=== Your assignment ===
Reproduce the records that follow exactly as they are written.

(Stored records)

****

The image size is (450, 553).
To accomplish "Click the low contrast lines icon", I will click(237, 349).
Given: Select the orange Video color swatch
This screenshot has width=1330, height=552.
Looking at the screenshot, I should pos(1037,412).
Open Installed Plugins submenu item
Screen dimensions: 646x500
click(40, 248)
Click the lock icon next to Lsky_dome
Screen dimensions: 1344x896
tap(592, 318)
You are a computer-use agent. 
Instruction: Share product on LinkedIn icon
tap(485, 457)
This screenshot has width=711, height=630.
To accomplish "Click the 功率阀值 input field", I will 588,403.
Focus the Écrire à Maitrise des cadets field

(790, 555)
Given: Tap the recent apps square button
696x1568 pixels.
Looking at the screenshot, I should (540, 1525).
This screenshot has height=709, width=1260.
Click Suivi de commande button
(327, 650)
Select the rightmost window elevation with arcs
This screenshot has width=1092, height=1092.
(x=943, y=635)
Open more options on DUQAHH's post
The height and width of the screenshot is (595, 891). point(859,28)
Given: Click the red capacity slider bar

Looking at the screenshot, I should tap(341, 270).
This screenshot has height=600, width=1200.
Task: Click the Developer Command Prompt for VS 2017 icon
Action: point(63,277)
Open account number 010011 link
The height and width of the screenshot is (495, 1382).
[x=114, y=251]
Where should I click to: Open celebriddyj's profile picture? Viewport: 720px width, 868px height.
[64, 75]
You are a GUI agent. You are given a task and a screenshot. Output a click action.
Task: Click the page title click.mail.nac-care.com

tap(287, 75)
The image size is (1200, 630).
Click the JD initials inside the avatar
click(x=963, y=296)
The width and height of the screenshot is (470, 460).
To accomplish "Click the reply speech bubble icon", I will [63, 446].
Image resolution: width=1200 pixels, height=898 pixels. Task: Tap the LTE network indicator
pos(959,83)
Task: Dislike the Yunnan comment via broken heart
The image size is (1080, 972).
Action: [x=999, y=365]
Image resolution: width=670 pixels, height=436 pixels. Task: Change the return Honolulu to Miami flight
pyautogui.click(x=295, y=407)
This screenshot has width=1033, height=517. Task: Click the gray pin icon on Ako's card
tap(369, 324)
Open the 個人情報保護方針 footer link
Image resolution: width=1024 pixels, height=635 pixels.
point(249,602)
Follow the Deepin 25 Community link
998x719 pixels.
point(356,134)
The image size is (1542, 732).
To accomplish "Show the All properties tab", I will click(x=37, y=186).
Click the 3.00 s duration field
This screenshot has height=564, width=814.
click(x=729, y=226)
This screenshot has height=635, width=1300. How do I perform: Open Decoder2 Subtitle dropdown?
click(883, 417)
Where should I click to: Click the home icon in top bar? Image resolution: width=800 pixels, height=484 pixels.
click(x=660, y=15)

****

=== Expected answer ===
The image size is (450, 553).
To accomplish "Click the low contrast lines icon", I will click(237, 349).
Given: Select the orange Video color swatch
This screenshot has width=1330, height=552.
Looking at the screenshot, I should pos(1037,412).
Open Installed Plugins submenu item
Screen dimensions: 646x500
click(40, 248)
Click the lock icon next to Lsky_dome
Screen dimensions: 1344x896
tap(592, 318)
You are a computer-use agent. 
Instruction: Share product on LinkedIn icon
tap(485, 457)
This screenshot has width=711, height=630.
To accomplish "Click the 功率阀值 input field", I will 588,403.
Focus the Écrire à Maitrise des cadets field

(790, 555)
Given: Tap the recent apps square button
696x1568 pixels.
Looking at the screenshot, I should (540, 1525).
This screenshot has height=709, width=1260.
Click Suivi de commande button
(327, 650)
Select the rightmost window elevation with arcs
This screenshot has width=1092, height=1092.
(x=943, y=635)
Open more options on DUQAHH's post
The height and width of the screenshot is (595, 891). point(859,28)
Given: Click the red capacity slider bar

Looking at the screenshot, I should tap(341, 270).
This screenshot has height=600, width=1200.
Task: Click the Developer Command Prompt for VS 2017 icon
Action: point(63,277)
Open account number 010011 link
The height and width of the screenshot is (495, 1382).
[x=114, y=251]
Where should I click to: Open celebriddyj's profile picture? Viewport: 720px width, 868px height.
[64, 75]
You are a GUI agent. You are given a task and a screenshot. Output a click action.
Task: Click the page title click.mail.nac-care.com

tap(287, 75)
The image size is (1200, 630).
Click the JD initials inside the avatar
click(x=963, y=296)
The width and height of the screenshot is (470, 460).
To accomplish "Click the reply speech bubble icon", I will [63, 446].
Image resolution: width=1200 pixels, height=898 pixels. Task: Tap the LTE network indicator
pos(959,83)
Task: Dislike the Yunnan comment via broken heart
The image size is (1080, 972).
Action: [x=999, y=365]
Image resolution: width=670 pixels, height=436 pixels. Task: Change the return Honolulu to Miami flight
pyautogui.click(x=295, y=407)
This screenshot has width=1033, height=517. Task: Click the gray pin icon on Ako's card
tap(369, 324)
Open the 個人情報保護方針 footer link
Image resolution: width=1024 pixels, height=635 pixels.
point(249,602)
Follow the Deepin 25 Community link
998x719 pixels.
point(356,134)
The image size is (1542, 732).
To accomplish "Show the All properties tab", I will click(x=37, y=186).
Click the 3.00 s duration field
This screenshot has height=564, width=814.
click(x=729, y=226)
This screenshot has height=635, width=1300. How do I perform: Open Decoder2 Subtitle dropdown?
click(883, 417)
Where should I click to: Click the home icon in top bar? Image resolution: width=800 pixels, height=484 pixels.
click(x=660, y=15)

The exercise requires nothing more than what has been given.